📜 ⬆️ ⬇️

How to make Python functions even better

Actually, the title of this wonderful article from Jeff Knapp (Jeff Knupp), the author of the book " Writing Idiomatic Python " fully reflects its essence. Read carefully and feel free to comment.

Since we really didn’t want to leave an important term in the text in Latin, we allowed ourselves to translate the word “docstring” as “prestring”, finding this term in several Russian-language sources .

In Python, as in most modern programming languages, the function is the main method of abstraction and encapsulation. You, being a developer, have probably written hundreds of functions. But the functions of functions - is different. Moreover, if you write "bad" functions, it will immediately affect readability and support for your code. So, what is a “bad” function, and more importantly, how to make it a “good” one?

Freshen up the topic


Mathematics is replete with functions, although it is difficult to recall them. So let's go back to our favorite discipline: analysis. You've probably seen formulas like f(x) = 2x + 3 . This is a function called f , which takes an argument x , and then "returns" twice x + 3 . Although it is not too similar to the functions we are used to in Python, it is completely analogous to the following code:
')
 def f(x): return 2*x + 3 

Functions have long existed in mathematics, but in computer science they are completely transformed. However, this power is not given in vain: various pitfalls have to be passed. Let's discuss what a “good” function should be, and which “bells” are characteristic of functions that may require refactoring.

Secrets of good function


What distinguishes a “good” Python function from a mediocre one? You will be surprised how many interpretations allow the word "good." In this article, I will consider the Python function "good" if it satisfies most of the items in the following list (it is sometimes impossible to complete all items for a particular function):


To many of you, these requirements may seem overly harsh. However, I promise: if your functions comply with these rules, it will turn out so beautiful that even a unicorn will pierce a tear. Below I will devote a section to each of the elements in the above list, and then complete the story by telling how they are in harmony with each other and help create good functions.

Naming

Here is my favorite quote on this topic, often mistakenly attributed to Donald, and actually owned by Phil Carlton :
There are two difficulties in computer science: cache invalidation and naming.
No matter how silly it sounds, naming is really a complicated thing. Here is an example of a “bad” function name:

 def get_knn_from_df(df): 

Now bad names come across to me almost everywhere, but this example is taken from the field of Data Science (more precisely, machine learning), where practitioners usually write code in a Jupyter notebook, and then try to assemble a digestible program from these cells.

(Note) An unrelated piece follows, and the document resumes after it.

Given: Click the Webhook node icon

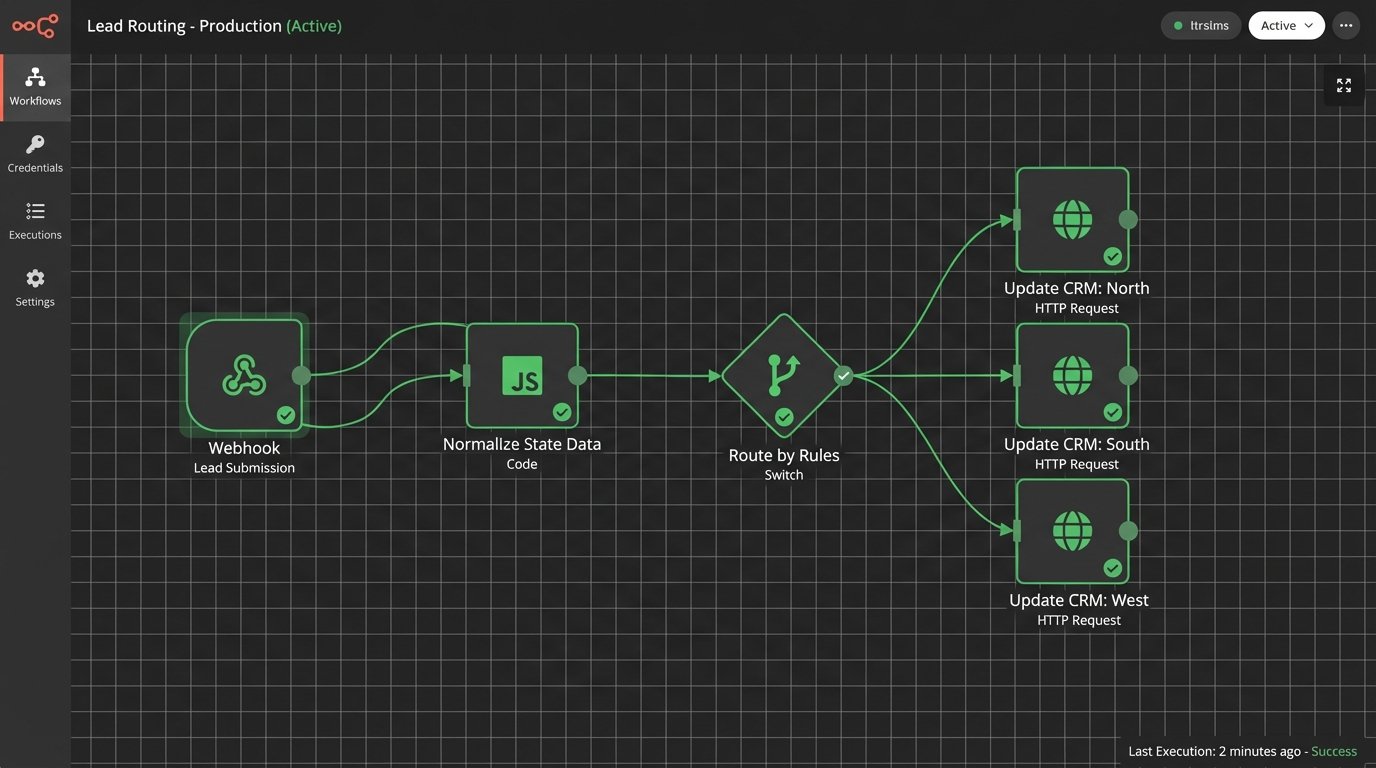Looking at the screenshot, I should click(244, 375).
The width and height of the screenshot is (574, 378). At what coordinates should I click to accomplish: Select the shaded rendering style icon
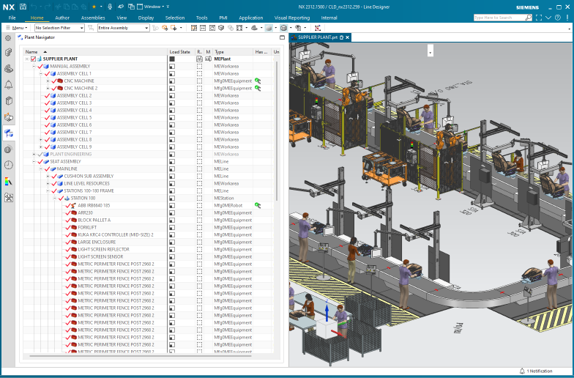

The first problem with the name of this function is that it uses abbreviations. It is better to use complete English words, rather than abbreviations and not well-known abbreviations . The only reason you want to shorten words is not to waste energy on typing extra text, but in any modern editor there is an auto-completion function , so you have to type the full name of the function just once. The abbreviation is a problem, because it is often specific to the subject area. In the code above, knn means “K-nearest neighbors,” and df means “DataFrame,” a data structure commonly used in the pandas library. If the code is read by a programmer who does not know these abbreviations, he will understand almost nothing in the name of the function.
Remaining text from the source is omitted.